■ JOB ■
Please lay out as a JSON list of strings the lines of the entries from the line with "Find the location of a particular element. The" up to and including the line with "y-tick-label: 25 is", one string per line, with blank lines left out.

START DATA SHOWN

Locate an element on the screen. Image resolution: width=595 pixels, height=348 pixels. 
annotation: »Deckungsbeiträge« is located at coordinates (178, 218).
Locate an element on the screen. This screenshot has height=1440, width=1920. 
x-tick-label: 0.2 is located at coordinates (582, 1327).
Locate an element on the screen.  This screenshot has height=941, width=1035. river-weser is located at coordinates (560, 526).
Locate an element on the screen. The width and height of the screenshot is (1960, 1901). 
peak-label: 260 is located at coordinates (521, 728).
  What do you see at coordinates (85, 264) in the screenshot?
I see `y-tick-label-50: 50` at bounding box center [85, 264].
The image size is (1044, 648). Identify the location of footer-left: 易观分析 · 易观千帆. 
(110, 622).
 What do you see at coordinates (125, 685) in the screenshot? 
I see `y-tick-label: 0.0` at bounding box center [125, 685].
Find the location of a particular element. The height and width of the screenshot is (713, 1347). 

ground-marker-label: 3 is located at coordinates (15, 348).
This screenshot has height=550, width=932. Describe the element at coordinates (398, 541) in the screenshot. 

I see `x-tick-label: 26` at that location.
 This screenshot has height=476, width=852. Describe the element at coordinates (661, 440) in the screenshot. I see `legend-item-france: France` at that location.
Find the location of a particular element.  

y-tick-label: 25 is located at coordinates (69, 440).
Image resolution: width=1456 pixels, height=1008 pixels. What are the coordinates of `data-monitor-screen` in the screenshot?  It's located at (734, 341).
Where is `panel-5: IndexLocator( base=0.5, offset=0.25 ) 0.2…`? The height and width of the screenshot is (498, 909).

END DATA SHOWN

■ RESPONSE BELOW ■
[
  "Find the location of a particular element. The height and width of the screenshot is (713, 1347). ",
  "ground-marker-label: 3 is located at coordinates (15, 348).",
  "This screenshot has height=550, width=932. Describe the element at coordinates (398, 541) in the screenshot. ",
  "I see `x-tick-label: 26` at that location.",
  " This screenshot has height=476, width=852. Describe the element at coordinates (661, 440) in the screenshot. I see `legend-item-france: France` at that location.",
  "Find the location of a particular element.  ",
  "y-tick-label: 25 is located at coordinates (69, 440)."
]